[[ Provided records open ]]

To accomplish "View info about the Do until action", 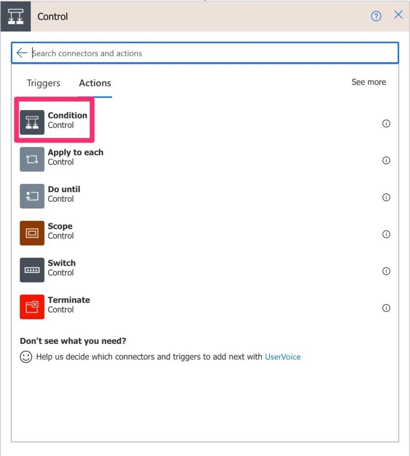I will click(x=386, y=197).
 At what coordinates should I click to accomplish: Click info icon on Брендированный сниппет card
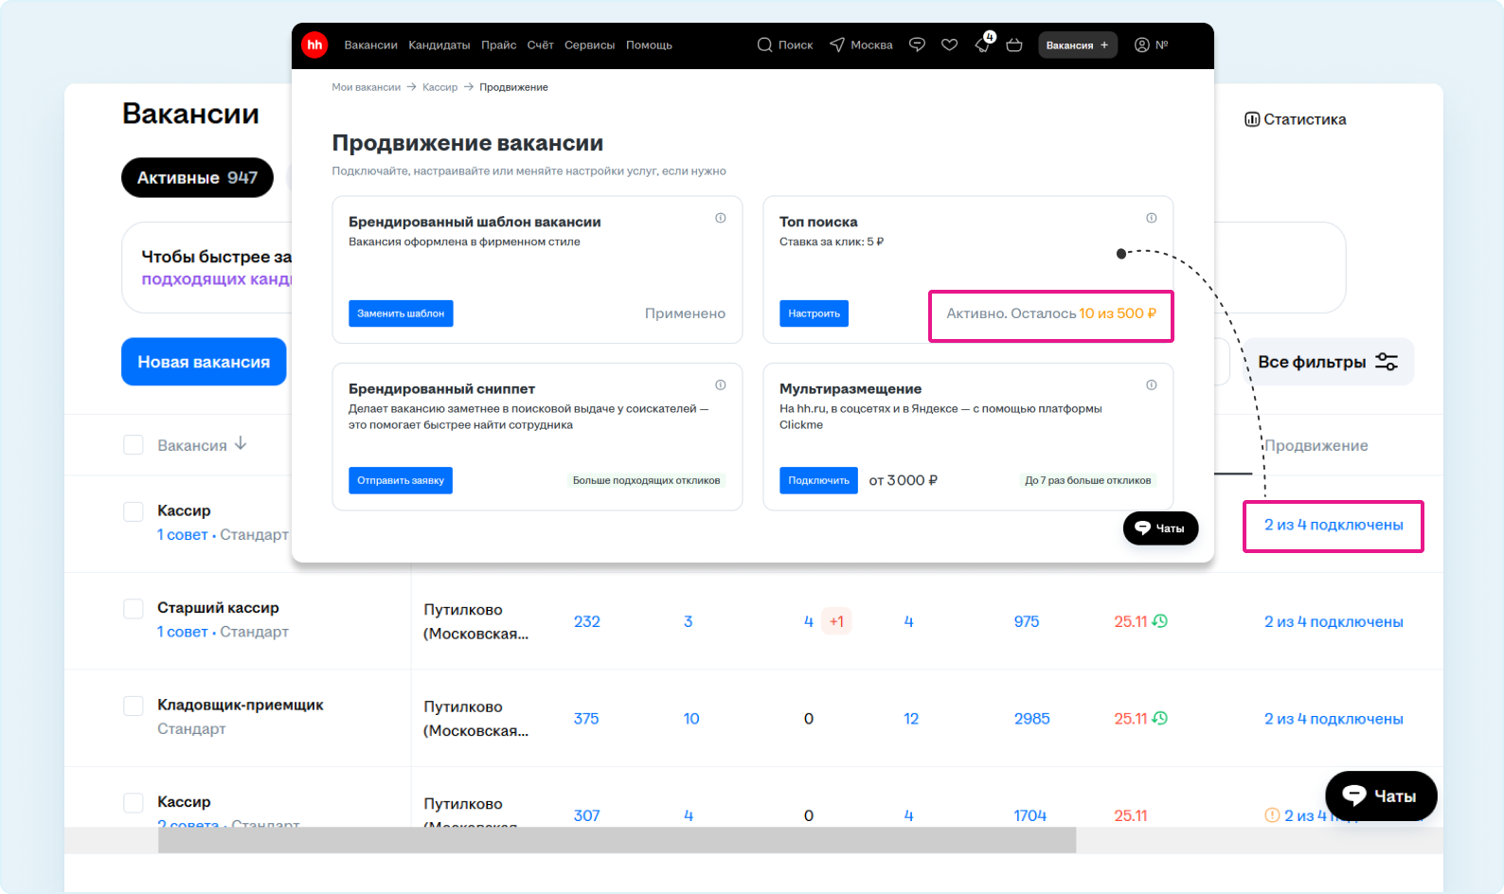721,384
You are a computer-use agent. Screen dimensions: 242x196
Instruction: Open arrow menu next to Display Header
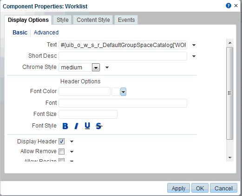(x=72, y=142)
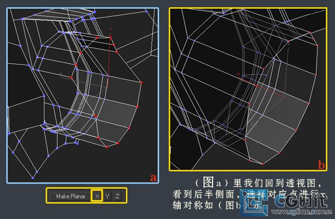This screenshot has width=335, height=219.
Task: Click the top-left blue vertex in viewport a
Action: 22,19
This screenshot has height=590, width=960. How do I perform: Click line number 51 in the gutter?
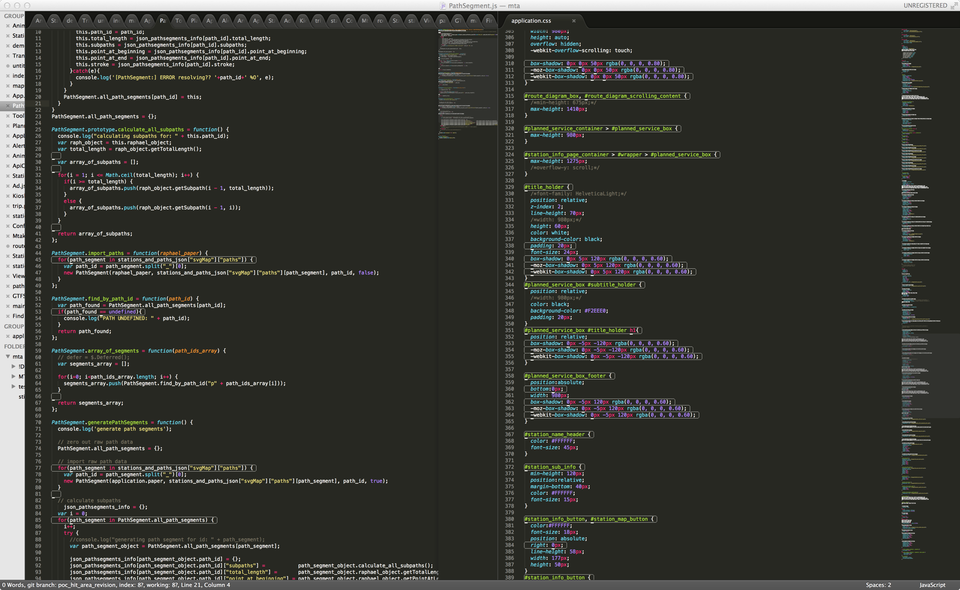(38, 299)
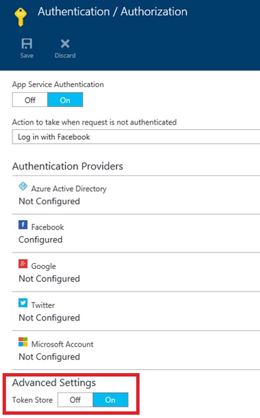Image resolution: width=260 pixels, height=418 pixels.
Task: Open Azure Active Directory provider settings
Action: click(136, 195)
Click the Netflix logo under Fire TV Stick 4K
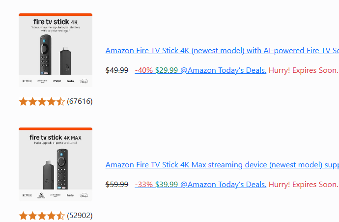 click(x=27, y=81)
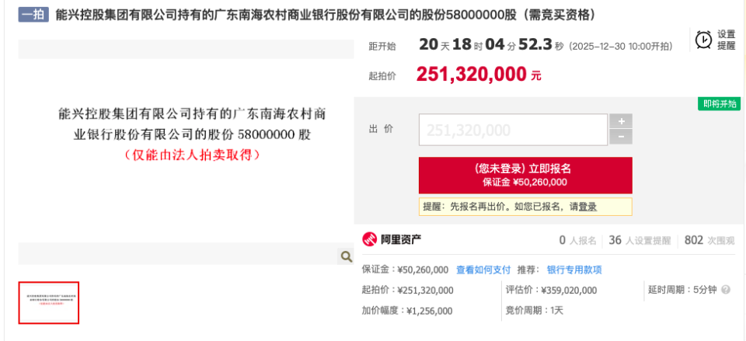Click the 一拍 badge before the title

tap(33, 15)
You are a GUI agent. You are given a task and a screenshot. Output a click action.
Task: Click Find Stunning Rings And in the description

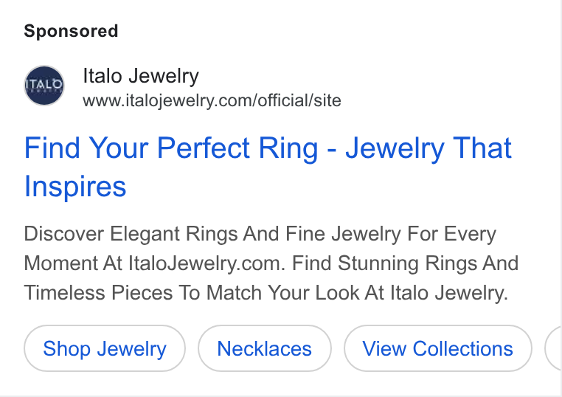point(406,263)
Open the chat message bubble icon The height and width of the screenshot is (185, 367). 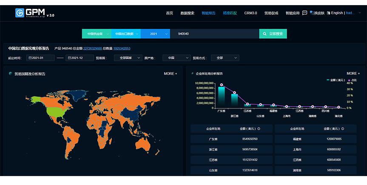(x=304, y=13)
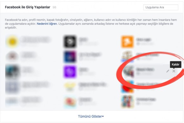The image size is (184, 123).
Task: Open the dark blue purple app icon
Action: click(x=70, y=57)
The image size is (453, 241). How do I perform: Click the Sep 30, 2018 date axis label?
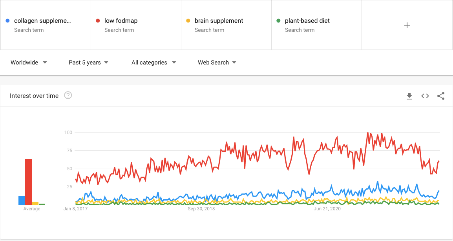pyautogui.click(x=201, y=209)
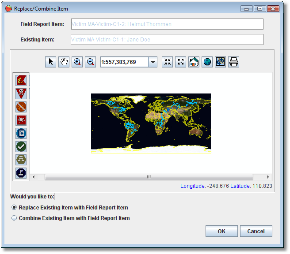The height and width of the screenshot is (254, 290).
Task: Select Replace Existing Item with Field Report Item
Action: [14, 208]
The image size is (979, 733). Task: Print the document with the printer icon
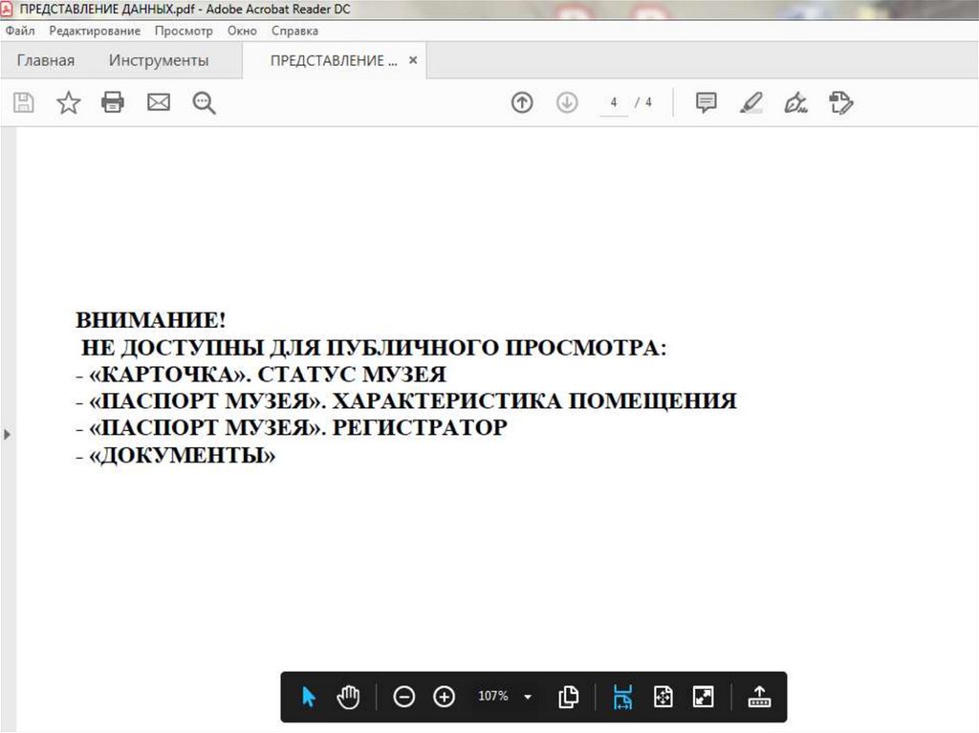click(x=113, y=102)
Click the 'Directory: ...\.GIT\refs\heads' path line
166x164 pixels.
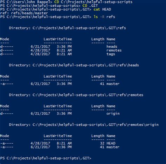[x=74, y=65]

[[ Provided records closed ]]

(Problem requirements)
Only the lines from the one containing "The image size is (979, 733)." through the last line of the material are to be restated word for word; no picture is to be included.

(Your response)
The image size is (979, 733). Task: Print the document with the printer icon
click(x=113, y=102)
Click the 'Directory: ...\.GIT\refs\heads' path line
166x164 pixels.
[x=74, y=65]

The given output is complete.